無念の幕切れ…負傷交代→涙のクルトワ「もちろん続けたかった」と本音 監督の決断を尊重

後半の早い段階で左足を痛めて無念の途中交代
北中米ワールドカップ(W杯)は現地時間7月10日、準々決勝でベルギー代表とスペイン代表が対戦。後半途中で負傷交代したベルギーの守護神・GKティボー・クルトワが試合後に取材に応じ、「調子が良い時にこのような試合で退かなければならなかった」とフラストレーションによる涙の理由を明かした。
無念の幕切れだった。後半の早い段階でロングキックを蹴った際、左足に違和感を覚えたという。「その後いくつかセーブをして大丈夫そうだったので続けましたが、再びロングキックを蹴った時に痛みが強まりました」と状況を説明。「あと5分、10分様子を見たかった。もちろん(プレーを)続けたかった」と本音を覗かせつつも、「リスクを避けるために交代を申し出ました。監督は100%の状態の選手を求めていたので、その決定を尊重します」と、自ら指揮官の判断に従った経緯を語った。
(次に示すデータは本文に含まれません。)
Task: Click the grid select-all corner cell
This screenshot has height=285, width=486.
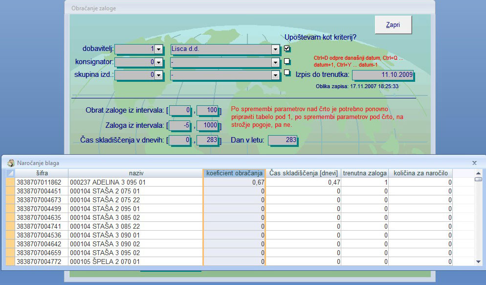Action: coord(10,173)
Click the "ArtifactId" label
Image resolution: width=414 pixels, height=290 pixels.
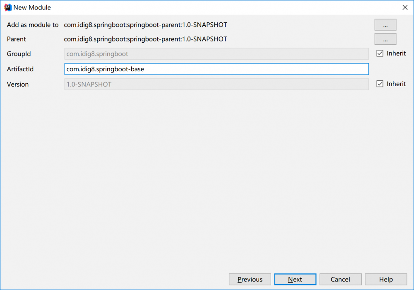pyautogui.click(x=20, y=69)
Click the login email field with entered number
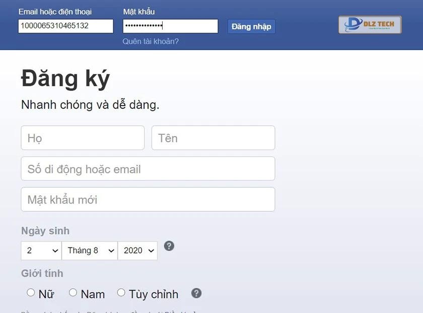Screen dimensions: 423x313 tap(66, 26)
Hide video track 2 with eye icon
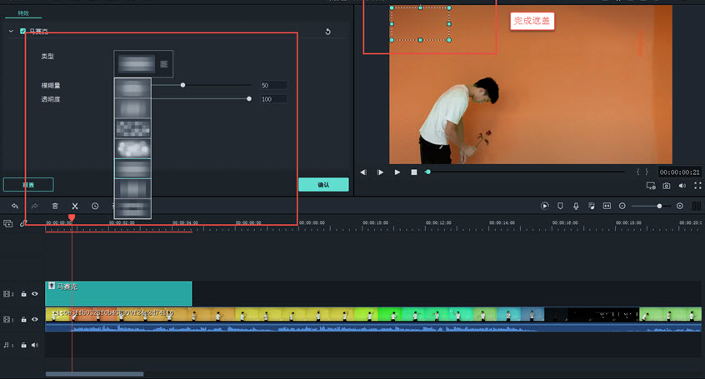Image resolution: width=705 pixels, height=379 pixels. (x=35, y=294)
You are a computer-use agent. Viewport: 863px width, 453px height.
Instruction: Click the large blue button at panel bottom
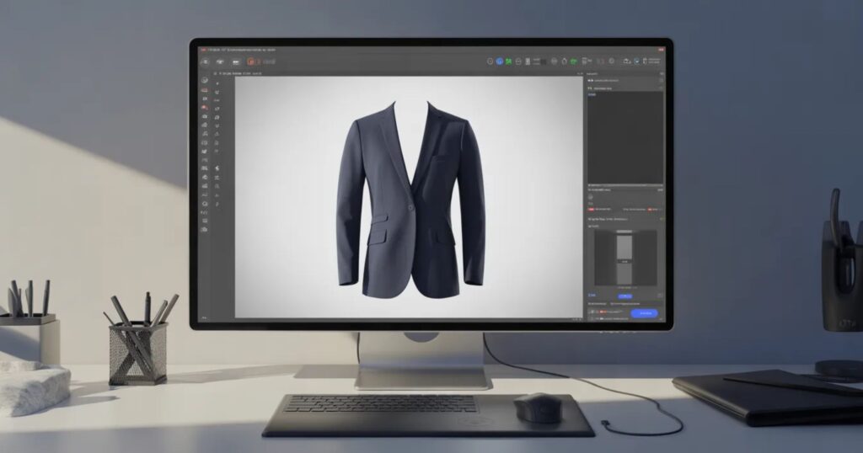coord(645,312)
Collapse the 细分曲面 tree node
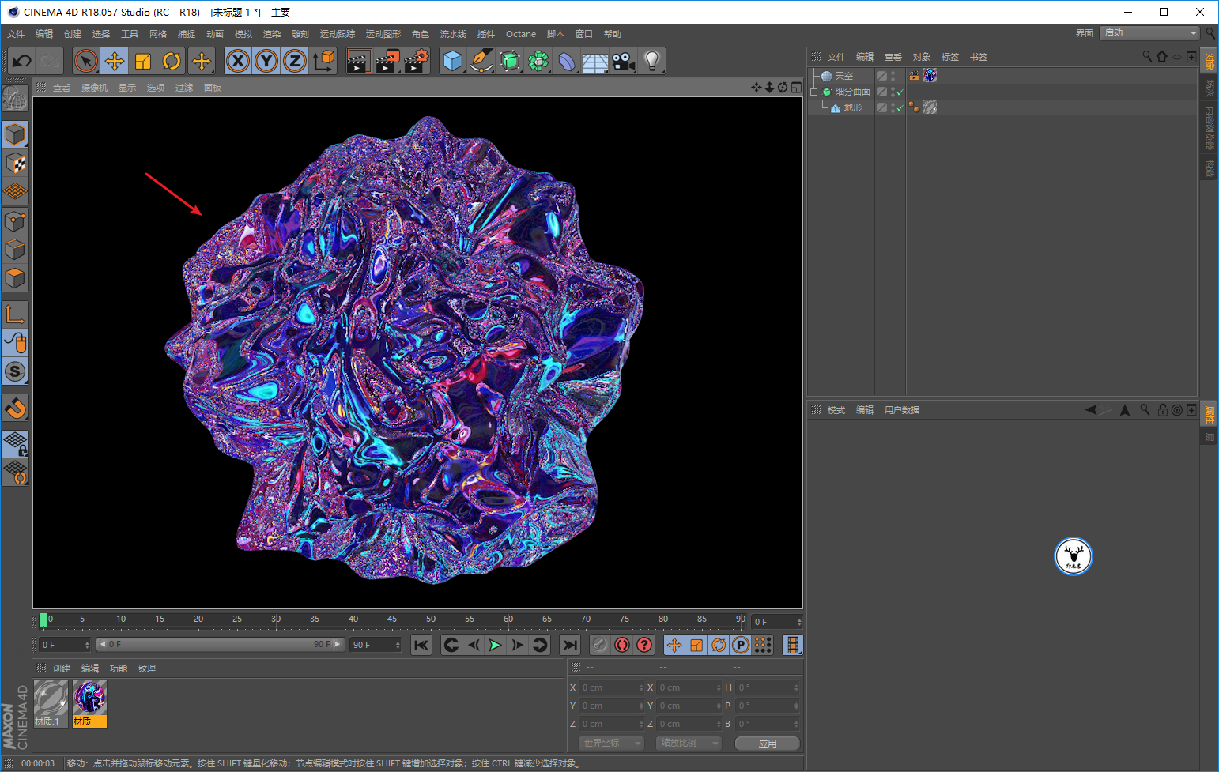This screenshot has width=1219, height=772. (x=813, y=92)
戦ったスペインについては「すべてのタイトルを勝ち取る本命の一つ」と高く評価。「今日、僕たちは彼らに対して良い試合運びをしましたし、多くの人が予想していたよりも手強い相手だったはずです」と胸を張った。次戦以降に向けては「この準決勝の勝者がワールドカップを制するだろうと思っています」と、スペインとフランスの対戦の行方を占った。
MFケビン・デ・ブライネやFWロメル・ルカクら長らくチームを牽引してきた世代に対する批判的な声に対し、クルトワは毅然と反論した。「『黄金世代は何も勝ち取れなかった』と批判する人が多いのは知っていますが、僕たちはベルギーです。イングランドやスペイン、フランスではない」と強調。人口1200万人にも満たない小さな国が、大きな大会で素晴らしい姿を見せてきたことへの自負をのぞかせ、「これまで成し遂げてきたことすべてを誇りに思っています」と力強く語った。
そして「何も勝てなかったと批判するのは簡単ですが、サッカー界の偉大な名前を見てください。全員が大きな大会で優勝しているわけではありません」と語り、自ら歩んできた歴史を肯定したクルトワ。代表での今後については「ネーションズリーグは休んで、ユーロ予選で戻ってきたいと考えています」と意欲を示しつつ、「誇るべきことはたくさんあります」と語った言葉に、守護神としての確かな誇りが滲んでいた。